ARoS Triennial, “The Garden—End of Times; Beginning of Times”

Isobel Harbison

July 10, 2017
ARoS Triennial, Aarhus
June 3–July 30, 2017

The inaugural ARoS Triennial, “The Garden—End of Times; Beginning of Times,” opened in Aarhus, 2017’s European Capital of Culture, on the morning that Donald Trump stood in the White House garden and announced his plans to withdraw the US from the Paris Agreement. ARoS’s director, Erlend Høyersten, promises that this exhibition “will thematize man’s coexistence with, and view on, nature … over a period of 400 years.” Such scrutiny is certainly timely.

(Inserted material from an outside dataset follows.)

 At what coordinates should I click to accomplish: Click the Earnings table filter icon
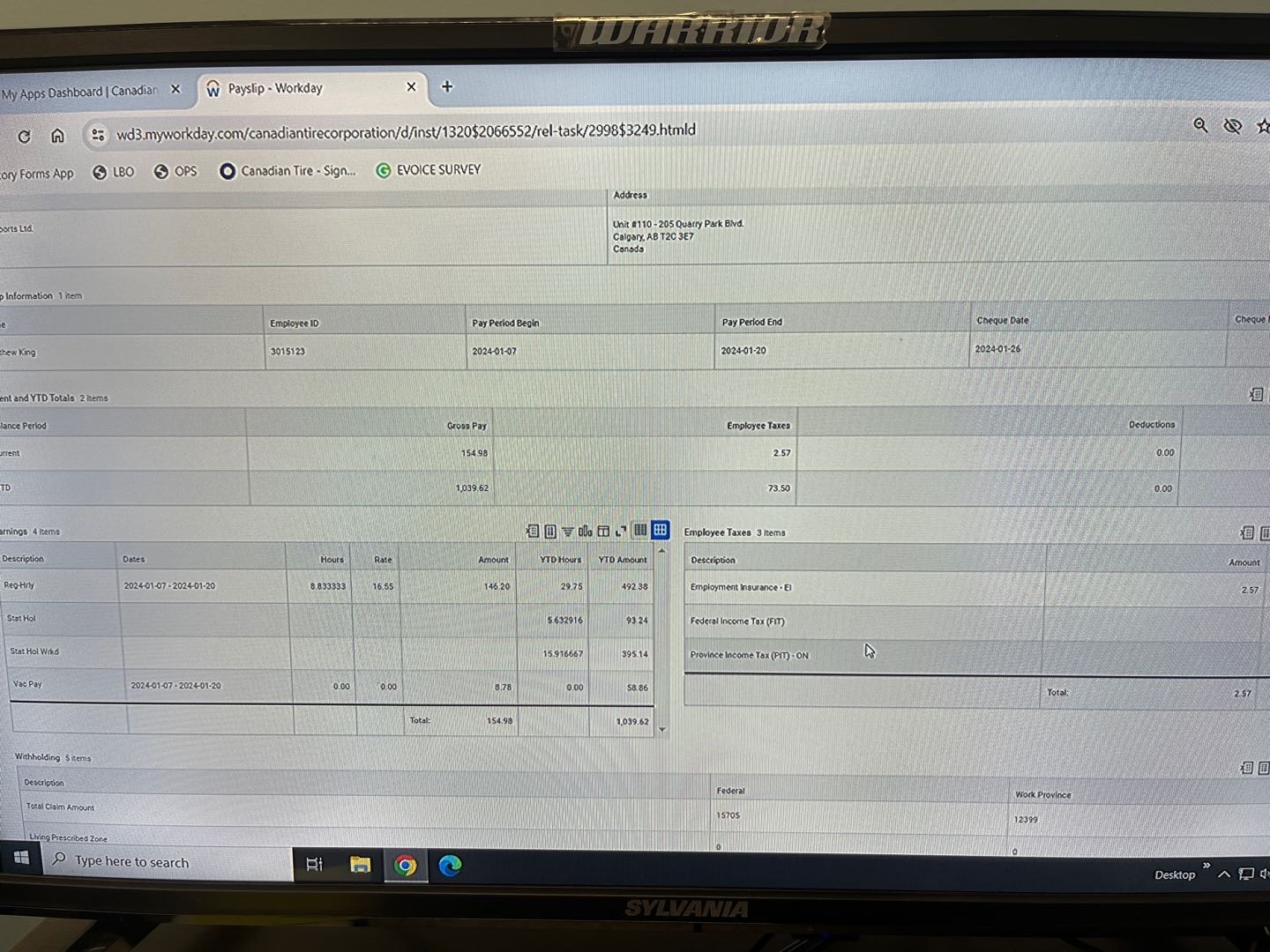tap(567, 531)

The exhibition is installed across three thematic sections, “The Past” in the ARoS Art Museum; “The Present” in the city’s docklands; and “The Future” on its coastline and forest to the south. “The Past” includes 108 works (predominantly paintings) hung in purpose-built galleries painted dark Victorian green. First up are three of Thomas Struth’s “Paradise” series of C-prints (1999, 2005, 2006) all dense, green thickets, “unconscious places” he’s been photographing since 1998. Then appears a room with three large plinths supporting unattributed backlit images of historic Western gardens, French (Versailles), English (a park in Wiltshire), and American (New York’s Central Park). They’re unsightly and unnecessary pedagogical tools, given how regularly this exhibition strays from the leitmotif of the garden. A subsequent hang of Franz Rösel von Rosenhof’s paintings of Paradise Before the Fall of Man (1690/5) and Earth After the Fall of Man (1690) offers before and after shots of earthly paradise’s nosedive into chaos, with animals scattering in pandemonium. This pair introduces the exhibition’s most potent narrative thread, the historic scourge of humans upon nature.

Rooms progress from Baroque and Rococo landscapes to Enlightenment botanical prints, Expressionist and Nordic paintings of the sublime (Edvard Munch’s somber coastline at dusk, Vinter Ved Nordstrand, 1900, is a highlight), to an odd display of Surrealist works (in a section called, rather sinisterly, “Botany of the mind”), and several Land Art pieces, before opening into a sequence of engaging, if diverse, installations by artists including Olafur Eliasson’s Beauty (1993), Diana Thater’s Chernobyl (2011), Joan Jonas’ Light Time Tales (2014), and Darren Almond’s Sometimes Still (2010). Contemporary works occasionally creep back in time. Yinka Shonibare’s sculpture The Swing (After Fragonard) (2001) shows a headless mannequin in a billowing robe à la française fabricated in African Batik print, swinging forward from a branch in the gallery corner. Displayed opposite a similar composition to that upon which it is based, Antoine Watteau’s The Swing (1712), Shonibare’s material alteration asks what was happening in other parts of the world while European nobility frolicked in well-tended gardens. Agnes Denes’s 12 C-prints, Wheatfield – A Confrontation: Battery Park Landfill, Downtown Manhattan (1982) are displayed alongside six paintings by Norwegian artist-cum-horticulturalist Nikolai Astrup; against his dark, neo-romantic rural scenes painted between 1909 and 1920, Denes’s airy photographs of a wheat field harvested in Battery Park below the growing Manhattan skyline remind us that real estate is the most lucrative form of modern, rentier farming.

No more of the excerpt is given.